[[ Excerpted passage open ]]

Uber is completely revolutionizing the market for urban transportation.
Could a similar revolution occur in other fields, including medical care? That’s what University of Chicago economist John Cochrane wondered in June. But we no longer have to speculate. Uber medicine has already arrived.
There are a number of firms that will bring a doctor to your doorstep at the flick of a cell phone app, including Doctors Making House Calls (North Carolina), Pager (New York City), and Heal (Los Angeles).
Pay With Your Own Money
Insurance rarely pays for these services. Like so many other innovations that meet the medical needs of patients, such as walk-in clinics and telephone consultations, these firms cater to patients who pay with their own money.
Take Sarah Sheehan, a Brooklyn resident who was reeling from a painful earache one weekend. Her conventional choices were to endure the hassles and long waits at a hospital emergency room or to wait until Monday morning and take a 45-minute subway ride to reach a doctor’s office. Pager offered her a better option: have the doctor come to her.
Here’s how Pager works: Customers pay a $50 fee for a first visit and $200 for subsequent visits from one of the company’s 40 health practitioners, including doctors, nurses, and physician assistants. Assuming that first-visit charge is a loss leader, Pager’s services cost a lot more than a typical doctor’s office visit. But it’s a lot less than the national median emergency room charge of $505.
Heal, which launched in the Los Angeles area and has now expanded to San Francisco, promises a doctor within an hour, between the hours of 8 a.m. and 8 p.m., seven days a week. The charge is $99 a visit.
Pay Money, Avoid Waiting
One reason why there is likely to be a large market for these kinds of services is that they address a big problem with the nation’s health care system. Although the rest of the world tends to view our system as “capitalistic,” the fact is patients in this country pay for care the same way they pay in most other developed countries: primarily with time and not with money. Almost all the new and interesting free-market innovations designed to meet patient needs address this problem. They give patients the opportunity to pay money to avoid waiting and inconvenience.
For example, the Doctors Making House Calls (DMH) website advertises its services with this pitch: “Next time you find yourself waiting interminably for an appointment or languishing in a doctor’s office, urgent care clinic, or emergency room, worrying about exposure to other sick people, not to mention the bill you’re going to receive for care that is not a true emergency, please remember—there is a better way! DMH offers prompt appointments in the comfort of your own home or business, for any medical condition except life-threatening emergencies. We come to you when and where you need us, seven days a week, so you’ll get the right care, in the right place, at the right time—and never have to wait in a doctor’s office again.”
These house call services are not currently “hyper-localized.” You can’t see where the doctor is in relation to you by looking at the app on your cell phone. Unlike Uber, they don’t automatically connect the closest doctor with the closest patient, and unlike Teladoc—a telehealth platform that offers consultations via phone, mobile device, or secure video—the house call doctor does not have access to your electronic medical history.
But I suppose all that will be coming next.

[[ Excerpted passage closed ]]
[[ Information shown open ]]

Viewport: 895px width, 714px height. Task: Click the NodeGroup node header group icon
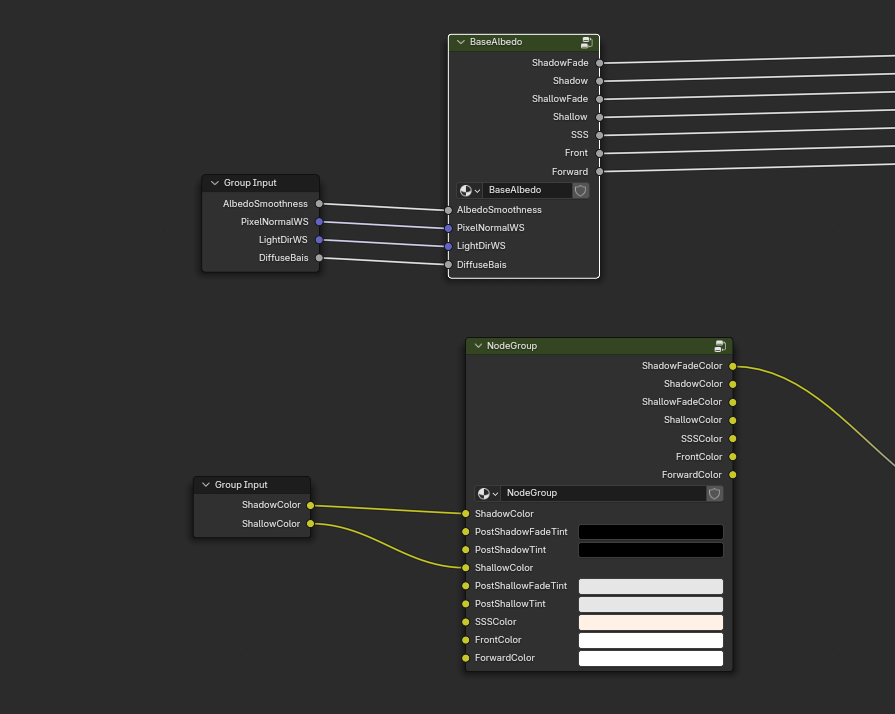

[[ Information shown closed ]]

_Tasks_.
1. Answer these questions about the house-call medicine article:
(a) What does Pager charge for a first visit?
(b) Where did Heal launch, and where has it expanded?
(c) By what means does Teladoc offer consultations?
2. Write out the passage of the house-call medicine article from "There are a" up to and including "their own money.".
Answer using only the text about house-call medical services.

_Set of answers_.
1.
(a) $50
(b) It launched in the Los Angeles area and has expanded to San Francisco.
(c) By phone, mobile device, or secure video.

2.
There are a number of firms that will bring a doctor to your doorstep at the flick of a cell phone app, including Doctors Making House Calls (North Carolina), Pager (New York City), and Heal (Los Angeles).
Pay With Your Own Money
Insurance rarely pays for these services. Like so many other innovations that meet the medical needs of patients, such as walk-in clinics and telephone consultations, these firms cater to patients who pay with their own money.